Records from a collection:
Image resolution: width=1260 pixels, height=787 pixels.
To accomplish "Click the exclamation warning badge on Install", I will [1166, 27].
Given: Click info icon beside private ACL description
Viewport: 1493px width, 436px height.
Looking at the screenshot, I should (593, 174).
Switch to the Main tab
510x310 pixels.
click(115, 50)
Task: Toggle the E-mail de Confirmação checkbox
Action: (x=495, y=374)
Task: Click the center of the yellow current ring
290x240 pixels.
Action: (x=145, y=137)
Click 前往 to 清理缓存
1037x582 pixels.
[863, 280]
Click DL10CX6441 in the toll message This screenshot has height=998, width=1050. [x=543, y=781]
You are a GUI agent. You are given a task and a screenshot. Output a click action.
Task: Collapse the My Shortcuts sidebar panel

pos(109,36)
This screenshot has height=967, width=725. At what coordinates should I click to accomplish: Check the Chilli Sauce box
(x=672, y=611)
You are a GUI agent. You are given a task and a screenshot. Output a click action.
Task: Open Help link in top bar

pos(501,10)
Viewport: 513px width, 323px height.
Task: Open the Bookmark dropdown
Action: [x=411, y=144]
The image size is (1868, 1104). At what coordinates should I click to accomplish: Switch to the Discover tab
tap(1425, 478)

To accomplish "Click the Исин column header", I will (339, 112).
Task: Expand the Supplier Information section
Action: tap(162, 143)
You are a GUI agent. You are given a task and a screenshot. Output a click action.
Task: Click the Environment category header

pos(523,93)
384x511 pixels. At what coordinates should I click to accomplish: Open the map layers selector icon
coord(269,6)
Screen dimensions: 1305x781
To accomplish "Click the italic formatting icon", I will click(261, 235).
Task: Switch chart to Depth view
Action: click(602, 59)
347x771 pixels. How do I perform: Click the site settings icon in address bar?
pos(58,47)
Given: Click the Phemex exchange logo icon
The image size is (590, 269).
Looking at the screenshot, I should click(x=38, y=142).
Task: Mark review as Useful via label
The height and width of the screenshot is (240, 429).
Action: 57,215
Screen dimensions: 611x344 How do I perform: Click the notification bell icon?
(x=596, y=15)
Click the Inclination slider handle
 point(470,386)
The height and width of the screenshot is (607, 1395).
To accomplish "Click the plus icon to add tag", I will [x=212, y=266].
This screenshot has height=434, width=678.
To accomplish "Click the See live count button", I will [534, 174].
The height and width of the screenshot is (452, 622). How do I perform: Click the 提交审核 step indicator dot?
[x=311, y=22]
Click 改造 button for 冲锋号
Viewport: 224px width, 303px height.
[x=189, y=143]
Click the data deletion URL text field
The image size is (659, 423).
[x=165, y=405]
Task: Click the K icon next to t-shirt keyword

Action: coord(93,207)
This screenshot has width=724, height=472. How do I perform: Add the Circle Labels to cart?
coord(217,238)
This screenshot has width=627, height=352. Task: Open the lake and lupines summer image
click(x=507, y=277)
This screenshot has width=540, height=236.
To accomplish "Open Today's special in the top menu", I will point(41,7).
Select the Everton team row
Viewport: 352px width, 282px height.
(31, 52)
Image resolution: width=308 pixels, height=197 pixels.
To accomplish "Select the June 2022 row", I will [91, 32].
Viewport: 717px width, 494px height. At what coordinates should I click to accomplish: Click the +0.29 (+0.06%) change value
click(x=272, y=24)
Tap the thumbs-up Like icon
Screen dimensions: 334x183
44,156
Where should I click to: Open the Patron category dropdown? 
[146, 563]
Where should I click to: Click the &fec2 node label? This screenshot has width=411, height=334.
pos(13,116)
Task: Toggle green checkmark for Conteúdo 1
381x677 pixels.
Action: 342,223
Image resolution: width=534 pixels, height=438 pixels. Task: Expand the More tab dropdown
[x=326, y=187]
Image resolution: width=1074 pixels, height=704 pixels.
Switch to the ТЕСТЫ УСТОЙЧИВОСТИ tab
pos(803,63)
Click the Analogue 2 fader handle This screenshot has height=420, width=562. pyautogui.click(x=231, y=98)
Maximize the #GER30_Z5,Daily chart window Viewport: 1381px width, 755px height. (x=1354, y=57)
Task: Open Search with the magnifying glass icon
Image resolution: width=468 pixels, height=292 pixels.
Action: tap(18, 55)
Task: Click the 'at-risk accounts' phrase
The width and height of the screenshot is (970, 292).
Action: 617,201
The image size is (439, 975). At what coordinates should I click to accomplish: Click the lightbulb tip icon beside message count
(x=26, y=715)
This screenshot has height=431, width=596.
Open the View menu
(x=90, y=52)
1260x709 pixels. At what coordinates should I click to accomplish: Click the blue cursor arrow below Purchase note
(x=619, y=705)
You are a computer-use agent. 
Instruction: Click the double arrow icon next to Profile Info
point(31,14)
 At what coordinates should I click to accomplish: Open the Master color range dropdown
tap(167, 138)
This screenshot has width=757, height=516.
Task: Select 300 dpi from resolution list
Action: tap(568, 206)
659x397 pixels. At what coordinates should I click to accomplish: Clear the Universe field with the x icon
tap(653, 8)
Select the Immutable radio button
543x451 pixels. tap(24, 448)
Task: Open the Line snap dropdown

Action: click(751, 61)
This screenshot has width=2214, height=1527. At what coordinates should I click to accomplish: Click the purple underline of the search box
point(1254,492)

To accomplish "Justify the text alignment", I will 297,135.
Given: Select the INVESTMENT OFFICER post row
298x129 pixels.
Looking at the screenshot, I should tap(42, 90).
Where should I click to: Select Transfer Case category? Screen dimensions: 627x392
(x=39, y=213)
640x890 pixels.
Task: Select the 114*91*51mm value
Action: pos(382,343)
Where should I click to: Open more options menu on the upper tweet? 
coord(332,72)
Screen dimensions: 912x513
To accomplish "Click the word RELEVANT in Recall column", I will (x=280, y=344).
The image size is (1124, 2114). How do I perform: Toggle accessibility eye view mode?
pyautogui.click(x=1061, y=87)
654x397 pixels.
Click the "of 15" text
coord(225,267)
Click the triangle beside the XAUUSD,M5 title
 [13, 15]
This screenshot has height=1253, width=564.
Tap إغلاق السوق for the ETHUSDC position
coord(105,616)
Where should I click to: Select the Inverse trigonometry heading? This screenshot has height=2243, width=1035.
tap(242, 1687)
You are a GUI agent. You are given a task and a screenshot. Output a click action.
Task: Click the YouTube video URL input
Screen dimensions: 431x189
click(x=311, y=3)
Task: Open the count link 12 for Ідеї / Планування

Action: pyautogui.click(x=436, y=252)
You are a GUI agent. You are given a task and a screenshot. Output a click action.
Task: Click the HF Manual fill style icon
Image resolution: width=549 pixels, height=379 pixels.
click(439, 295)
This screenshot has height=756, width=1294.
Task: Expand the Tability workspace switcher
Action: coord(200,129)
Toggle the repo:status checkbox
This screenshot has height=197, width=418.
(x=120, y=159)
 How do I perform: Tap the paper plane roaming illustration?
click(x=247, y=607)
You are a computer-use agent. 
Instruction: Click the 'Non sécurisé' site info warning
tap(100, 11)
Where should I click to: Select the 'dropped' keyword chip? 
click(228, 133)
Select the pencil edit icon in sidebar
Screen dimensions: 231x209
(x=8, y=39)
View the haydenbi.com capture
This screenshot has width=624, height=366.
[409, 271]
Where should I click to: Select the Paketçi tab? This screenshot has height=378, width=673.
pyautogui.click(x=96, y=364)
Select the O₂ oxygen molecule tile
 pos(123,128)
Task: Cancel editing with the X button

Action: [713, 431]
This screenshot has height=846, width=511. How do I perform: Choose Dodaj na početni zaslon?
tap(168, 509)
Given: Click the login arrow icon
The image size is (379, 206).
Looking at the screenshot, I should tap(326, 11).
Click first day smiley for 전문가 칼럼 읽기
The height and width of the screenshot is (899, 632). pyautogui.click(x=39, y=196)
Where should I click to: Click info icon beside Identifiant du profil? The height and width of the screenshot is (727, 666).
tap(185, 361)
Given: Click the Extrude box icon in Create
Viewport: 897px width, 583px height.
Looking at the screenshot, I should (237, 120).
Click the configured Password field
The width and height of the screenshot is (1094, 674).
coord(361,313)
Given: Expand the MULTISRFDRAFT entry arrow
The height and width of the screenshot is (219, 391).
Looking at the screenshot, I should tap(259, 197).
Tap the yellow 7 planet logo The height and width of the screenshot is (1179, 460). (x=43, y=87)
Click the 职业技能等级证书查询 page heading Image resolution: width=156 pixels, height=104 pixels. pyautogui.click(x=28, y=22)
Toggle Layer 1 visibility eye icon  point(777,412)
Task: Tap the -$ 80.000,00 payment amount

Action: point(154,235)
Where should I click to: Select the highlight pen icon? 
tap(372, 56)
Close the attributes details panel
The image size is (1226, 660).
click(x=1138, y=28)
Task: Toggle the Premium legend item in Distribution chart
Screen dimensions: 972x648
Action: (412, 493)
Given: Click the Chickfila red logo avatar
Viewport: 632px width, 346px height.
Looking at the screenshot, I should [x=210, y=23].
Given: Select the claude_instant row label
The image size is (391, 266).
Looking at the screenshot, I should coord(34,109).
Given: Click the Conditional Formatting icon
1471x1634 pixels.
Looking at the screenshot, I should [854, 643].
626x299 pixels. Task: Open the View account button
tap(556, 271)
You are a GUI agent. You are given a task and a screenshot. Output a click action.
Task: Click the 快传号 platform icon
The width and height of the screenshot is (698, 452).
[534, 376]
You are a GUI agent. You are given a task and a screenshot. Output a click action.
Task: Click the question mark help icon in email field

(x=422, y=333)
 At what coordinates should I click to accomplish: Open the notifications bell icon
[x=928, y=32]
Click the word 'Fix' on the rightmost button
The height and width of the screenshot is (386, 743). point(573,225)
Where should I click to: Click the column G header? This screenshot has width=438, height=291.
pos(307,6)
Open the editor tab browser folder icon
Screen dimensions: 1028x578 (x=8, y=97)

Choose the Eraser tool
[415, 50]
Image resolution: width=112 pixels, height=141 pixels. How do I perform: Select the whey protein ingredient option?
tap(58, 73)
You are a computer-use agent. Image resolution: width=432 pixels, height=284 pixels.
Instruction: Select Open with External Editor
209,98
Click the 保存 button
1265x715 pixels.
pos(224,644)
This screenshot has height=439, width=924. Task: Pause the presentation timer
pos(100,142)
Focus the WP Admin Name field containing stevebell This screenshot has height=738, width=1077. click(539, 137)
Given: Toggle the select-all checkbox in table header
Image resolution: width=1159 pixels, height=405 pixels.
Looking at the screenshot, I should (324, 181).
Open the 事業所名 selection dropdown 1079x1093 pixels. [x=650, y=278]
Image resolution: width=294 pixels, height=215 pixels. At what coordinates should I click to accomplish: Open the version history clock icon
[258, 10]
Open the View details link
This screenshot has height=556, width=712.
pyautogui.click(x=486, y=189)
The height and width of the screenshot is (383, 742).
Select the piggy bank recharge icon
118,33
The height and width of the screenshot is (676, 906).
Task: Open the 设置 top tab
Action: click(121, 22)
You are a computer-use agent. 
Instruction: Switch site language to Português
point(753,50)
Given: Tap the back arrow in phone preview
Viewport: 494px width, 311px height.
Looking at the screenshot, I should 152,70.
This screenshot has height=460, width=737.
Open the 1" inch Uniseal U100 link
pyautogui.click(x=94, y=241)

Work to be completed: Starting with the line that contains "Select the piggy bank recharge icon", return every line through the last one of the records, exactly as written.

Solution:
Select the piggy bank recharge icon
118,33
The height and width of the screenshot is (676, 906).
Task: Open the 设置 top tab
Action: click(121, 22)
You are a computer-use agent. 
Instruction: Switch site language to Português
point(753,50)
Given: Tap the back arrow in phone preview
Viewport: 494px width, 311px height.
Looking at the screenshot, I should 152,70.
This screenshot has height=460, width=737.
Open the 1" inch Uniseal U100 link
pyautogui.click(x=94, y=241)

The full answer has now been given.